O calor inclemente do Deserto Azul ameaça matar o bando, que é atacado por uma patrulha de janni - o tipo mais fraco de gênio, composto pelos quatro elementos. Quando não parecia mais haver esperança, quando Neal, Jallan e os Demônios do Deserto pareciam condenados a uma morte horrível por desidratação ironicamente justamente quando chegaram ao deserto... Nanashi surge para salvá-los. O jovem azurin explica ter sido contato por um membro de sua tribo logo depois da batalha de Ponto Verde e ter precisado voltar porque seu pai estava muito doente. O pai de Nanashi já morto, agora ele precisa liderar sua tribo em um momento delicado no Deserto Azul, quando um novo poder se ergue nas areias.
Na vila da tribo de Nanashi, o grupo recebe cuidados médicos através de usuários de incarnum - magia arcana ou divina é muito rara entre os azurin, Nanashi sendo o único conjurador arcano de sua tribo em particular. A conselheira dele, uma senhora de idade e com cabelos cor azul-cobalto chamada Azura, explica aos companheiros de Nanashi (após o jovem repetidas vezes tentar reunir os Demônios do Deserto ignorando Jallan e Neal sem muito sucesso) sobre a situação no Deserto Azul. Um janni chamado Ahmed surgiu recentemente buscando poderes arcanos, o que é relativamente comum na região - por toda Rubia se diz que no Deserto Azul existem mais segredos mágicos escondidos que em todo o resto do continente. Ahmed aparentemente reuniu uma considerável quantidade de poder, controlando uma força composta de mercenários e outros janni, uma força capaz de fazer frente aos poderes que mantém ocultos os segredos do Deserto Azul - primariamente os yuan-ti, senhores dos oásis, homens-serpente mais temidos e respeitados que a própria morte pelos demais habitantes dos desertos. Azurra sugerem que Nanashi e companhia visitem uma tribos de dervixes próxima (com muita cautela pois a relação entre dervixes e azurin não é exatamente estável) para dividir as preocupações com seus líderes.
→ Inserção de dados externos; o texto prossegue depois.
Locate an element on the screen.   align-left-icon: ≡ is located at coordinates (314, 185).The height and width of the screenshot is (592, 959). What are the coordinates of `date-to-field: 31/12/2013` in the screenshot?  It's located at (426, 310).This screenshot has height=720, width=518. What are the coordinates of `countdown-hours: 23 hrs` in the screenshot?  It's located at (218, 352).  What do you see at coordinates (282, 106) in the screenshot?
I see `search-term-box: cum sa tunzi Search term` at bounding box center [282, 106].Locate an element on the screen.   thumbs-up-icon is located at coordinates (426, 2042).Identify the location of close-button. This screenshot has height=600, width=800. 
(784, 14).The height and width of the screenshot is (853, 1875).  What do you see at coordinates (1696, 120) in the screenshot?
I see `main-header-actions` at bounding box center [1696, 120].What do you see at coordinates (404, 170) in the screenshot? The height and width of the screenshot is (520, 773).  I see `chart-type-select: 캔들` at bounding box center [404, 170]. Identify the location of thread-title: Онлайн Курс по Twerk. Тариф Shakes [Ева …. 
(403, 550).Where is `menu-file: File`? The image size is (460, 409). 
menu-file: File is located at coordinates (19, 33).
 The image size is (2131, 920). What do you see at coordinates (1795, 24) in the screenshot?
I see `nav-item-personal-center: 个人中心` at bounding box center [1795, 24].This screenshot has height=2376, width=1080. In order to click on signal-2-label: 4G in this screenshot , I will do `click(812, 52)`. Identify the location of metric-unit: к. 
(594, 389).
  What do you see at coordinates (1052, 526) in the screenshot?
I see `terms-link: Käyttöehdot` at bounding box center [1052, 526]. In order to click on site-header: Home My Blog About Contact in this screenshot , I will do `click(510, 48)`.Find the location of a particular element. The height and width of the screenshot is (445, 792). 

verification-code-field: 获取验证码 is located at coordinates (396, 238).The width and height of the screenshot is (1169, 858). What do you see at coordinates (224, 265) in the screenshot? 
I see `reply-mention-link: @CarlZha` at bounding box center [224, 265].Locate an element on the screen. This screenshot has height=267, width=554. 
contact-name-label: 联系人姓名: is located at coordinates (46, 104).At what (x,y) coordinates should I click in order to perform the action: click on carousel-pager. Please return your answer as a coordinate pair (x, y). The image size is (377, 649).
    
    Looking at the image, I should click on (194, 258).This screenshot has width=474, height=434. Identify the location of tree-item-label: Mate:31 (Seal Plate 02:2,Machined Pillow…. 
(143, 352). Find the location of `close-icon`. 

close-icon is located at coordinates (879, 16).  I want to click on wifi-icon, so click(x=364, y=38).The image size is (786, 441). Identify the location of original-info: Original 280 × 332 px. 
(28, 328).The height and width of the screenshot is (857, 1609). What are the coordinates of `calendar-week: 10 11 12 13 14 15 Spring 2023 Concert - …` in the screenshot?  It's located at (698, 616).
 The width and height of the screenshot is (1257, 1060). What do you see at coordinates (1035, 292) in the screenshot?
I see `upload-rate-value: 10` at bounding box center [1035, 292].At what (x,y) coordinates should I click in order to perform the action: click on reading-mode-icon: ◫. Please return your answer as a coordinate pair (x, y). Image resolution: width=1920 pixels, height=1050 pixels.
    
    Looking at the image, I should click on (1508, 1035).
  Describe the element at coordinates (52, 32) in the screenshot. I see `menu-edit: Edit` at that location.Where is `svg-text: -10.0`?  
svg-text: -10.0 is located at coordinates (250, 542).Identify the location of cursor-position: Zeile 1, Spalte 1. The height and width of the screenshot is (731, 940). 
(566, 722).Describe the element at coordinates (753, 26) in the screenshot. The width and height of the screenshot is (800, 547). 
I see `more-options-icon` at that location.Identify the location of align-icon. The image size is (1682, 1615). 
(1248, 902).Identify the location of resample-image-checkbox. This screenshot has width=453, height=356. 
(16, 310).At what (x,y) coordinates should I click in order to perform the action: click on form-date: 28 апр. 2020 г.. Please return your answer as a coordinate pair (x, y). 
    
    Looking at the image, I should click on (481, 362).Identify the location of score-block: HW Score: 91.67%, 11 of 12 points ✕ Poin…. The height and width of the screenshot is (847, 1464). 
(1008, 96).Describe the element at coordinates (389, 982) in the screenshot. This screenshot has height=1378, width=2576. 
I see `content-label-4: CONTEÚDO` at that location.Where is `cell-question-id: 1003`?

Na manhã em que se preparavam para viajar, uma assassina yuan-ti ataca Nanashi mas o grupo consegue neutralizá-la rapidamente, apesar do jovem azurin ter escapado com vida por um fio.
Enquanto o grupo segue para seu encontro com os dervixes, uma figura parece segui-los à distância.
* Selenita é uma variedade de gipsita (na química - sal ou metalóide do ácido selênico) bem cristalizada e com aparência vítrea como vocês podem conferir na imagem desnecessariamente grande abaixo. Muitas vezes traduzido erroneamente como "pedra da lua" pelos tradutores preguiçosos e sem vergonha da Devir.